The Fall was shot on location in Belfast, but Anderson admits she didn’t see much of the city and didn’t socialise much with the rest of the cast.
“I am a bit of hermit anyway,” she says. “But I become more of a hermit when I’m working and even if I have a few days off I generally just stay in my hotel room.
“I don’t know if that’s necessarily keeping in character, it’s more keeping my mind on it.
“I’ve worked with actors who keep in character all the time and I don’t do that,” she adds with a telling sigh.
Anderson has been divorced twice and has a teenage daughter from her first marriage and two young sons, aged six and five, from her second.
She spent her early childhood in London while her father, a film producer, attended the London Film School.
Around the time The X-Files ended in 2002 she moved back to Britain, where she has chosen to live and bring up her family. She has continued to act over here, appearing in British television shows including Great Expectations, The Crimson Petal And The White and Bleak House, and has been nominated for several TV Baftas.
But back in the US it has been hard to shake off the ghost of Scully. “Whenever I do go back, there might be some who know I do other things, but the fact is, how much of this stuff airs for the masses?
“I get people going, ‘So what have you been up to?’ I’m not really on the big screen over there and a lot of the small screen things they might not have seen.”

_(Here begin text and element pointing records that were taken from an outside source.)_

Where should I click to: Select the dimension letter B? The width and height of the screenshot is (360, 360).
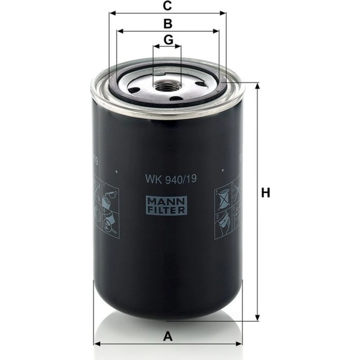tap(168, 24)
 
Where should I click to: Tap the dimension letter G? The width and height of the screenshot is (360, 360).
tap(168, 40)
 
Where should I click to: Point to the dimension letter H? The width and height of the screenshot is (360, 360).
tap(266, 193)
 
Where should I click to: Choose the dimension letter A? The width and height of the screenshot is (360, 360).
tap(168, 337)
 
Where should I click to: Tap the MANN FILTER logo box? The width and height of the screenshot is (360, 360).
tap(166, 206)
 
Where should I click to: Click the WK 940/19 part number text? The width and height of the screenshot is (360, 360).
tap(171, 179)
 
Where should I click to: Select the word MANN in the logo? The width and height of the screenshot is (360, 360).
tap(166, 201)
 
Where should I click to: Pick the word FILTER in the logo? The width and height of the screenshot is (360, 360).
tap(166, 210)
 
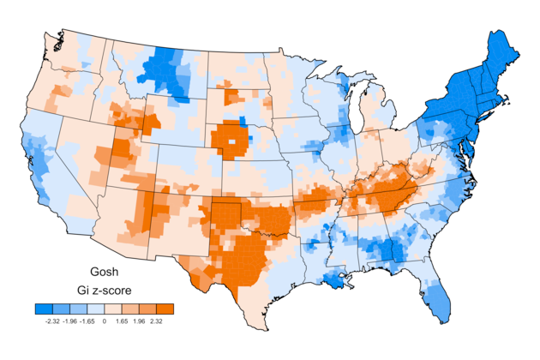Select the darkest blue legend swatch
click(44, 309)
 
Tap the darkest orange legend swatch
click(165, 309)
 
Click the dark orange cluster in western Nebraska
click(229, 140)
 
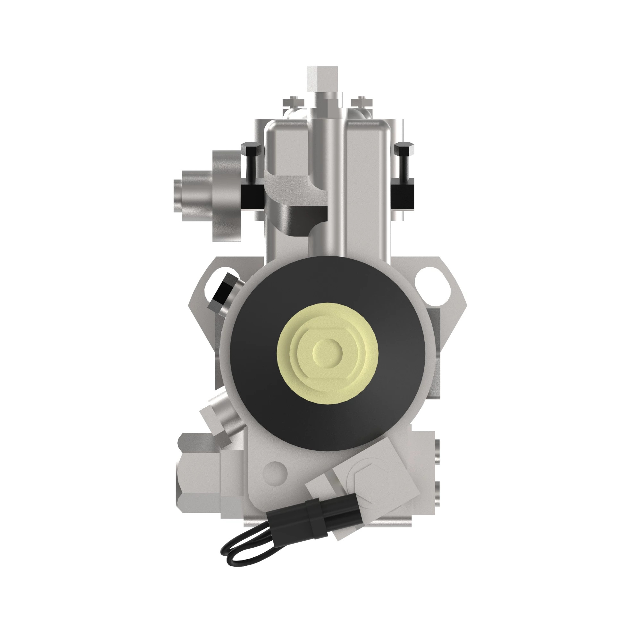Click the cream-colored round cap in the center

Anderson is appearing in new US crime drama Hannibal which stars Mads Mikkelsen as Dr Hannibal Lecter. “They’re selling it as my return to television after ten years away!” she exclaims.
But with a young family in the UK, Anderson has to both support them and be there for them. “Schedule is everything,” she declares.
“I’m very picky about dates and the kids are the most important thing. If it’s something I want to do but it takes too much time away, then I’ll decide not to.”
She also admits she’s extremely choosy about the type of scripts she’ll accept. “My daughter always says, ‘God mum!’ Game Of Thrones, Downton Abbey or whatever it is. She cannot believe I’ve turned things down that she loves to watch.
“But if I’m going to spend that amount of time then I’d prefer to be working with Scorsese, do you know what I mean?”
Anderson has always been wise with her selections, and it would be no surprise if Stella Gibbons becomes an iconic detective – like Jane Tennison and Dana Scully.
She hopes the show will be recommissioned, noting: “We’ve been told it looks good.”
Does she want to play Stella again? “Yes definitely,” she breathes nervously, and quickly changes the subject, wary of jinxing the role she has already taken to her heart.